### Problem to solve:
The answer must be an exact copy of the lines from the one holding "Where should I click to: Tap" through the final line of the entries, and nothing else.

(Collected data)
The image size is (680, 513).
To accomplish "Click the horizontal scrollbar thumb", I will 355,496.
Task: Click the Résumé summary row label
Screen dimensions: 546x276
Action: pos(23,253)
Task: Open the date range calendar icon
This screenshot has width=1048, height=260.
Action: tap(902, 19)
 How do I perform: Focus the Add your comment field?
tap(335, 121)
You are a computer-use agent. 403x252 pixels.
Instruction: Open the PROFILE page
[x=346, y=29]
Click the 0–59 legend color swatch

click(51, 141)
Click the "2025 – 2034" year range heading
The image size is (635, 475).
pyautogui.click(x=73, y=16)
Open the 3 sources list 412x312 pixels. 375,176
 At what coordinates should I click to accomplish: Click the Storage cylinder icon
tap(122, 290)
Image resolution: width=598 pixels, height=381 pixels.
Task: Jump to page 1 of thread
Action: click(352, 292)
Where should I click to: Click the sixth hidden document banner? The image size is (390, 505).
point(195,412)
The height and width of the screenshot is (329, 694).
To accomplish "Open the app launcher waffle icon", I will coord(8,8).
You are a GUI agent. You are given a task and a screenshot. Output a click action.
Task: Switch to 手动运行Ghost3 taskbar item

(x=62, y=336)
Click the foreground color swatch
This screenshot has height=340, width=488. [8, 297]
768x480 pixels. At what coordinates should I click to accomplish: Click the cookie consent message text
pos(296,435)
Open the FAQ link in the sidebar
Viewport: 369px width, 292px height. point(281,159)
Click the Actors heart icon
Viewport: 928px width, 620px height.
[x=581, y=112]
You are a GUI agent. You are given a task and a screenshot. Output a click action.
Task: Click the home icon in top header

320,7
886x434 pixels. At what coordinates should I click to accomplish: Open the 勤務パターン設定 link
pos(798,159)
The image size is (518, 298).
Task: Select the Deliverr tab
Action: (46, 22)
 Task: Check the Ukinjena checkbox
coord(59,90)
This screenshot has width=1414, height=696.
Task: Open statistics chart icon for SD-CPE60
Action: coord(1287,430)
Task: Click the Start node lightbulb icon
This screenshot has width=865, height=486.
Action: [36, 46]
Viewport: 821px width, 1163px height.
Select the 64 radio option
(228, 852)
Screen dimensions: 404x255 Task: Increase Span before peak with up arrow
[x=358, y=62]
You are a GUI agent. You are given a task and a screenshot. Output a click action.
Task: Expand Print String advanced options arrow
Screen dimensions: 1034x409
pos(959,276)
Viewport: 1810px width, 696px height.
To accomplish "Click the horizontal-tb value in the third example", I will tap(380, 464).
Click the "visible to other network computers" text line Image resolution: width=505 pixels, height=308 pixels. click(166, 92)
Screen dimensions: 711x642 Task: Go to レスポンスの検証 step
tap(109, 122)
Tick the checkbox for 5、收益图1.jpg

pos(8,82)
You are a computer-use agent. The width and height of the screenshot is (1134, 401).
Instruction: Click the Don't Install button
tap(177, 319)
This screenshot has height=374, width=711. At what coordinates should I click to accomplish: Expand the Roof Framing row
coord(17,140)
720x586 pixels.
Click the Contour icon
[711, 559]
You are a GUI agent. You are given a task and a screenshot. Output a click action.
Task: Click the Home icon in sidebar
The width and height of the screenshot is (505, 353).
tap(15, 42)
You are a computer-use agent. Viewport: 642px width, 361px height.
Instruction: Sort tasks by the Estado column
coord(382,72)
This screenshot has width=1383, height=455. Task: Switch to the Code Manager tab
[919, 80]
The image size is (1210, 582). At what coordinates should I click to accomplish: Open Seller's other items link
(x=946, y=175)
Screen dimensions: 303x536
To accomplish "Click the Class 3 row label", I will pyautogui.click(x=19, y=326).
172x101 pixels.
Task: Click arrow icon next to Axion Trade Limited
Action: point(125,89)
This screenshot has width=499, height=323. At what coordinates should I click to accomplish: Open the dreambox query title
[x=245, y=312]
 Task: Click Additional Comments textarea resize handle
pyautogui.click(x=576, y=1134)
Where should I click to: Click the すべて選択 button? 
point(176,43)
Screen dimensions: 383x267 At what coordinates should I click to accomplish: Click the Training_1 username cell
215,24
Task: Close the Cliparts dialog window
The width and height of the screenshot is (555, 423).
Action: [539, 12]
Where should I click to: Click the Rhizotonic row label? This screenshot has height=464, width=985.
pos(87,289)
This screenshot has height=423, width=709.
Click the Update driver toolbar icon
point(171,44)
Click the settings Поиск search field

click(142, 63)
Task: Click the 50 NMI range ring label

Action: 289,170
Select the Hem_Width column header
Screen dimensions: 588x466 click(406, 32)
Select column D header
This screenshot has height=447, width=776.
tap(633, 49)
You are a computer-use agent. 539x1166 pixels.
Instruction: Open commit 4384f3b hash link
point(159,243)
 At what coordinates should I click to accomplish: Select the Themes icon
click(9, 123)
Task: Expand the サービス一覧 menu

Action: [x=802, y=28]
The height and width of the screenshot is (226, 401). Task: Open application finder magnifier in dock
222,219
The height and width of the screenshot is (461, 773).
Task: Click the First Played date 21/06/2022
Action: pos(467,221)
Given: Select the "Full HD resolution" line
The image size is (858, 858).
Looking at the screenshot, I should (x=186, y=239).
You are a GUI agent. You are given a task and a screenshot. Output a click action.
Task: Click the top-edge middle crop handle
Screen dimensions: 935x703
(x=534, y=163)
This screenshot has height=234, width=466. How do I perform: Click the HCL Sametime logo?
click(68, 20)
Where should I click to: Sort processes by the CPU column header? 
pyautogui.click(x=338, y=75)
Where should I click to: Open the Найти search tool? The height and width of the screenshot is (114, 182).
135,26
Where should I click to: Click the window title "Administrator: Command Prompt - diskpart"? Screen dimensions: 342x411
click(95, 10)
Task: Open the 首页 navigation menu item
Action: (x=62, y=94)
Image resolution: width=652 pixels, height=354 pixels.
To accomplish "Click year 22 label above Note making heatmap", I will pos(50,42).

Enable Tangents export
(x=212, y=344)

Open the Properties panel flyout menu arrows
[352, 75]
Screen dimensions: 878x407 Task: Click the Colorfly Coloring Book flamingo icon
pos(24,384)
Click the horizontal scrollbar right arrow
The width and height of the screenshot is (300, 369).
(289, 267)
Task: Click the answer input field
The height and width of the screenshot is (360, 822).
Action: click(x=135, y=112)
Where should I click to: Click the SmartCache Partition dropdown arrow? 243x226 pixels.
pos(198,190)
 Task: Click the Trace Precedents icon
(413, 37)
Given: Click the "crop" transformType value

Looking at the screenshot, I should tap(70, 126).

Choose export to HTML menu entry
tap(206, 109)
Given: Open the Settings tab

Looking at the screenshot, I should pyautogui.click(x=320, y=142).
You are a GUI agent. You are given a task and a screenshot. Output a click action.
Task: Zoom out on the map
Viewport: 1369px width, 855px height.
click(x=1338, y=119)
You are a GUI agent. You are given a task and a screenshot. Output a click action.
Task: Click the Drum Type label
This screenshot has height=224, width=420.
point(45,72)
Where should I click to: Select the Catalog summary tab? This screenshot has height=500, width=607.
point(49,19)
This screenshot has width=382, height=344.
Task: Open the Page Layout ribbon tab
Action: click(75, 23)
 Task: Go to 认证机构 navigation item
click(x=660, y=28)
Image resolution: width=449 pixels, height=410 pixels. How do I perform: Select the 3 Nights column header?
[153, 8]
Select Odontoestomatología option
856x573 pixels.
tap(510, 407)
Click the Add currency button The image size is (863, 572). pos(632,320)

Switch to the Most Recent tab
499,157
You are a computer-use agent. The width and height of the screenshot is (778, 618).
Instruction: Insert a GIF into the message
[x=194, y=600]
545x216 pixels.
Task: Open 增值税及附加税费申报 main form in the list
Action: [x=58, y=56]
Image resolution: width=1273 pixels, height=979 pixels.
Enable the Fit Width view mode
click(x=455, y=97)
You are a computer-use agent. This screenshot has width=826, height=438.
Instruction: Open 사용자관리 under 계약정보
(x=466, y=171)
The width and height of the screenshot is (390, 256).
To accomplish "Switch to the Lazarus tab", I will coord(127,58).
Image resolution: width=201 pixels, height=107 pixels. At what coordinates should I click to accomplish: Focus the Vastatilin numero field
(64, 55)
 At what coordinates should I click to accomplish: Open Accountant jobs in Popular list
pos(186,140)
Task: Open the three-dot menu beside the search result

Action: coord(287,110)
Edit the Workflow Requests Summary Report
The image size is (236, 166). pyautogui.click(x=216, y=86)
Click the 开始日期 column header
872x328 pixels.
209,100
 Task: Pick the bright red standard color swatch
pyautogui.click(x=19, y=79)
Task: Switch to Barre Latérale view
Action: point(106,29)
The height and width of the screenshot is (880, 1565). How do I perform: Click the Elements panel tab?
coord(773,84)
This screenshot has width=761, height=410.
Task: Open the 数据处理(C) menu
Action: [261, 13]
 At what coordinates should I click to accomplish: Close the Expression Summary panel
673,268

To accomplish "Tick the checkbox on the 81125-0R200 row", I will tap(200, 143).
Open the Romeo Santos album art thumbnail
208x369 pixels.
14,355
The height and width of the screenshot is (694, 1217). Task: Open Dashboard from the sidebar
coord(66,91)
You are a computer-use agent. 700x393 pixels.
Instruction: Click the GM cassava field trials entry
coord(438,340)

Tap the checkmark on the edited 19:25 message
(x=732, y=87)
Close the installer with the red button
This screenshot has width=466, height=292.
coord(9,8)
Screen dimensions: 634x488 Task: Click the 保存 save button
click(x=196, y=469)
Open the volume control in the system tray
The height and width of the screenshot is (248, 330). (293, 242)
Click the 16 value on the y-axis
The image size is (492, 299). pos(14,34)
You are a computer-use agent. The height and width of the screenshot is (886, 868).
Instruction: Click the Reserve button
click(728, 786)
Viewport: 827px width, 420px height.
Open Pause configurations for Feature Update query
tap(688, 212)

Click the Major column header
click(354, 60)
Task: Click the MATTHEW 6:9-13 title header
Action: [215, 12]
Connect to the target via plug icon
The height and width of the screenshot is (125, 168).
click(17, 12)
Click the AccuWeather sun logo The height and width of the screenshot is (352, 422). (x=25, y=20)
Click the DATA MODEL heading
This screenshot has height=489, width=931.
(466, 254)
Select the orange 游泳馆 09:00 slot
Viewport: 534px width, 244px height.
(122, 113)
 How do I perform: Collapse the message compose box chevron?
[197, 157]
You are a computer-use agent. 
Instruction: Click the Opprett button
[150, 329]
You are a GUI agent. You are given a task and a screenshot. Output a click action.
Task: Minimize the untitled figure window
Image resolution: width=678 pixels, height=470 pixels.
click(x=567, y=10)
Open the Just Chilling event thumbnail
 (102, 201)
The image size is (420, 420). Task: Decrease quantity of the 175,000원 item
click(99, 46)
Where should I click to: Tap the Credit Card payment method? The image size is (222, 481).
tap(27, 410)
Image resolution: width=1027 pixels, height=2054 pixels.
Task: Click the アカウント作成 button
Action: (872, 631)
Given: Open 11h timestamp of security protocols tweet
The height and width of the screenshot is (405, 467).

### Response to the task:
Where should I click to: Tap the Credit Card payment method? The image size is (222, 481).
tap(27, 410)
Image resolution: width=1027 pixels, height=2054 pixels.
Task: Click the アカウント作成 button
Action: (872, 631)
Given: Open 11h timestamp of security protocols tweet
The height and width of the screenshot is (405, 467).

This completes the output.